Leo scosse la testa e fece schioccare la lingua. «Ah, mularia!» Ah, gioventù! Il suo tono era identico a quello che avrebbe potuto avere suo nonno. «Non insistere, non ti do. Ti fa male. Solo ai grandi.» Quindi distribuì sigarette alla Fede, alla Marta e a Nico, che la prese con intima riluttanza, perché non gli piaceva fumare. Ma non voleva aggiungere altra linfa alle prese in giro, quindi se la lasciò accendere.

«Senti un po', a proposito di biga...» disse la Fede.

«Che a te piace tanto» aggiunse Loris.

Risate, che la Fede ignorò. La ragazza si avvicinò di qualche passo a Nico, prese un lungo tiro dalla propria sigaretta, guardandolo negli occhi. Non era brutta, a modo suo: una spilungona secca e senza tette, faccia lunga e quadrata, un po' mascolina, ma bei lineamenti e due occhi azzurri da far girare la testa. Soffiò il fumo in faccia a Nico. «Nell'ultimo anno ti sono cresciute le gambe di dieci centimetri. Mi chiedevo se ti era cresciuta anche la terza gamba.»
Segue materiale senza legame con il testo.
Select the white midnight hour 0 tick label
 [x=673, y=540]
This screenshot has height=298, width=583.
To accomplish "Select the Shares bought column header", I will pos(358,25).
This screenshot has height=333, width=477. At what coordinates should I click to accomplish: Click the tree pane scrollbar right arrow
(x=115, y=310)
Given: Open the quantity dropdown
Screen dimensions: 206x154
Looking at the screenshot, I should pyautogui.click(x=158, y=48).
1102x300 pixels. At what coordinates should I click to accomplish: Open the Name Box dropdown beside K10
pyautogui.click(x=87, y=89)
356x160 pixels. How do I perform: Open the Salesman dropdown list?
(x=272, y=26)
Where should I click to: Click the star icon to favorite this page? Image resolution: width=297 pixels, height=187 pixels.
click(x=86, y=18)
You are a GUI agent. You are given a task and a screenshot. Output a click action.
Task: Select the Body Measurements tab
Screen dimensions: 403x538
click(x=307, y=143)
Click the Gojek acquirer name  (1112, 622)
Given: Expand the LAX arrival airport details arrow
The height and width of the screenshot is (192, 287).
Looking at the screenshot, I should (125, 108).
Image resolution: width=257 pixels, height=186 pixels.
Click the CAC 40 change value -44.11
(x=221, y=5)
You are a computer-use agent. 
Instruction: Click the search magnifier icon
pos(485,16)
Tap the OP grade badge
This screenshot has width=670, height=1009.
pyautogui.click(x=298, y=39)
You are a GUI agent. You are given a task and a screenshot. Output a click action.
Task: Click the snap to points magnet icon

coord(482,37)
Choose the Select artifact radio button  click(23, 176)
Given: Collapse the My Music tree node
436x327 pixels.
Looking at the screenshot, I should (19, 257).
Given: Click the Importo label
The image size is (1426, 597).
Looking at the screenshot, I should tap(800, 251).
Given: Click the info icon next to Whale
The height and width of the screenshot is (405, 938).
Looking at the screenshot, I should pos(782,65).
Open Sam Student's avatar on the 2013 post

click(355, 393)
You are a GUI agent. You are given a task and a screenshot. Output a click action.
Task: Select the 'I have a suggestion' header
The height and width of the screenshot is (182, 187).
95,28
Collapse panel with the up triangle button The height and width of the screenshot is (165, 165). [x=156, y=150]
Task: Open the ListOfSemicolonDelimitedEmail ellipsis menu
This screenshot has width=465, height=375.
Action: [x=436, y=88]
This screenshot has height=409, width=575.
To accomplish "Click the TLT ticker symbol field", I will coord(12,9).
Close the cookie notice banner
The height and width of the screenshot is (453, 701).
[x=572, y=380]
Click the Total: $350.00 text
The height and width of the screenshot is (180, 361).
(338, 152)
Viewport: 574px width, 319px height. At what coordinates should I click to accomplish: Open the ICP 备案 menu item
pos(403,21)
Gridolini e fischi tutto intorno.

Nico cercò di dissimulare il proprio imbarazzo prendendo un tiro dalla sigaretta. La fissò impassibile (o almeno così sperava) e soffiò il fumo in faccia alla ragazza. «Vuoi vederla?»

Altri gridolini e fischi.

La Fede sorrise. «Dai! Tirala fuori che son curiosa!»

A Nico scappò un colpo di tosse. «Cos...? Qui?»

Lei rise. «Cosa speravi? Che andavamo a limonare e ti facevo una sega? Hai due anni meno di me!»

Nico avrebbe voluto sprofondare per la figuraccia.

«Ahah! Fuori la biga!» gridò Leo.

«Vediamo quanti peli hai!» disse Loris.

«Siete tutti dei finocchi, che volete vedere il mio cazzo?» li prese in giro Nico. «Fuori la figa, non la biga!» aggiunse indicando prima la Fede e poi la Marta.

«Ok, ci sto» disse la Fede. «Io e la Marta vi mostriamo la figa, tu, Leo, Dondy e Loris ci mostrate i cazzi. Poi io e la Marta facciamo la classifica.» La Fede era entusiasta della propria idea, la Marta sembrava molto meno convinta, ma non protestò.

«Diobon, ce l'ho già duro» disse Leo mordendosi un labbro.

«E noi?» chiese la Roby.

«Voi guardate e basta, siete troppo piccoli» la liquidò la Fede.

E quindi infilò la sigaretta accesa in bocca, si slacciò la patta dei jeans corti che indossava e li abbassò con un gesto rapido insieme alle mutande, per mostrare a tutti il proprio pube peloso.